See the handout for Homework 3 for a discussion on grading and on what is considered excessive collaboration. These rules will be in force for the rest of the semester.
You will need the utilities and data files we provide in hw04_files.zip, so be sure to download this file from the Course Materials section of Submitty and unzip it into your directory for HW 4. Module hw4_util.py is written to help you read information from the files. You do not need to know how functions provided in hw4_util.py are implemented (but feel free to examine the code, if you are interested), you can simply use them.
Final note, you will need to use loops in this assignment. We will leave the choice of the loop type up to you. Please feel free to use while loops or for loops depending on the task and your personal preference.
Part 1: Is this Crazy Password Valid? (40 pts)
A good password (in this strange system) should have the following properties:
Rule 1: The password should be between 4 and 25 characters inclusive, starting with a letter.
Rule 2. The password should not be contained in a list (selected by the user) that contains passwords commonly used by many people thus making these passwords easy to guess. Comparisons with passwords from the list of common passwords should be case insensitive. For example, if the password entered by the user is P@sSw0rD and there is a common password p@ssw0rd in the list, Rule 2 is not satisfied.
Rule 3. The password should have at least one of the following characters @ $ and no %.
Rule 4: The password should have at least one upper and one lower case character, or it should
contain at least one of 1, 2, 3 or 4.
If it contains upper and lower case characters, we don’t care about numbers 1, 2, 3, 4. If it contains 1, 2, 3 or 4, we don’t care about upper or lower case characters.
Rule 5: Each upper case character (if there is any) must be immediately followed by at least one underscore symbol (_).
Rule 6: Each numerical digit, if there is any, must be less than 5. (So, pa$$35 is not valid because of 5.) Note that in Rule 4 you checked the existence of at least one number in the 1-4 range, now you want to check that all numbers are in this range.

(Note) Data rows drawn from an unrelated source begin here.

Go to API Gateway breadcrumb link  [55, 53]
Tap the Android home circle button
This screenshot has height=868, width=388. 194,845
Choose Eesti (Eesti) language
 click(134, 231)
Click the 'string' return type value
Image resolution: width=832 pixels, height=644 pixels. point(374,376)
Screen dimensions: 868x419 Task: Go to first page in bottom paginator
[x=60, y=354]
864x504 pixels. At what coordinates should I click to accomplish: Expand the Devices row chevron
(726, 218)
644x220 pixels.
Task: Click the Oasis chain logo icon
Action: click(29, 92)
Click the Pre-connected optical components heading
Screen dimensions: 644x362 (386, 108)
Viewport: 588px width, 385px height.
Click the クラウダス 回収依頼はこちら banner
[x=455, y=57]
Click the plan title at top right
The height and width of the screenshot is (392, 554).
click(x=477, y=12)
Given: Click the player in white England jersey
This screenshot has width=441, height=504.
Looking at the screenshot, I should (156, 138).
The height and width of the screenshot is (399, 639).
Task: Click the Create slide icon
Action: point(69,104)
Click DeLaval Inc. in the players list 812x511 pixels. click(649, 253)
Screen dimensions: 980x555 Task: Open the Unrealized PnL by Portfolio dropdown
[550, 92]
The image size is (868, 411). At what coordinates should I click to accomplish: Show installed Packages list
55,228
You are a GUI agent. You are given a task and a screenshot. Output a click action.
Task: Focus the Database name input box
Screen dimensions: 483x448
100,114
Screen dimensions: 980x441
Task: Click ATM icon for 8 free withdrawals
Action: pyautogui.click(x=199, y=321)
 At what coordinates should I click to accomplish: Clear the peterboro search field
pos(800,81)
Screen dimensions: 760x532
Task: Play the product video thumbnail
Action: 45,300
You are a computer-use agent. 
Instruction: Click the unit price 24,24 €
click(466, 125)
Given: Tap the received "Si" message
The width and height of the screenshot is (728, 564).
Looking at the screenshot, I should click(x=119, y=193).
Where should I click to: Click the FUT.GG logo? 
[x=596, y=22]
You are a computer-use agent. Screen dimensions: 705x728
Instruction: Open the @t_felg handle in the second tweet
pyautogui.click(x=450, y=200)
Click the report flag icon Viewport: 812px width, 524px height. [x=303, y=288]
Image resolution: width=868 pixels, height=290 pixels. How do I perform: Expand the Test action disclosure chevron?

Write a program that validates a password entered by the user against this set of rules. The program should first determine the number of available lists with common passwords (as described below), prompt the user to enter a correct number to select the list, and then ask for a password. If the password is a valid one (satisfying all the above rules), print a corresponding message to the user. If the password is not valid but satisfies Rule 1, suggest a valid password by taking the first 3 and the last 3 characters and appending 42 between them (note the password constructed this
way may not be valid with respect to the above rules, but randomness is always good for security). Otherwise, report the password as not valid.
In order to check the password against Rule 2, you will first need to determine how many lists with common passwords are available to you. Use function get_number_of_password_lists() provided in hw4_util module. Make sure you have your code for this part of the assignment, the hw4_util.py file, and two data files, password_list_top_25.txt and password_list_top_100.txt, all residing in the same directory. If everything is set up correctly, the following code:
import hw4_util
lists_count = hw4_util.get_number_of_password_lists()
print(lists_count)
should print 2, indicating that you have 2 lists (numbered 0 and 1) with common passwords available to you. You can obtain any of these lists by using get_password_list() function from the hw4_util module and specifying the list number, as in the following example (we slice the list to only show the first 5 items for brevity):
import hw4_util
passwords = hw4_util.get_password_list(0)
print(passwords[0:5])
which outputs [‘123456’, ‘Password’, ‘12345678’, ‘qwerty’, ‘12345’].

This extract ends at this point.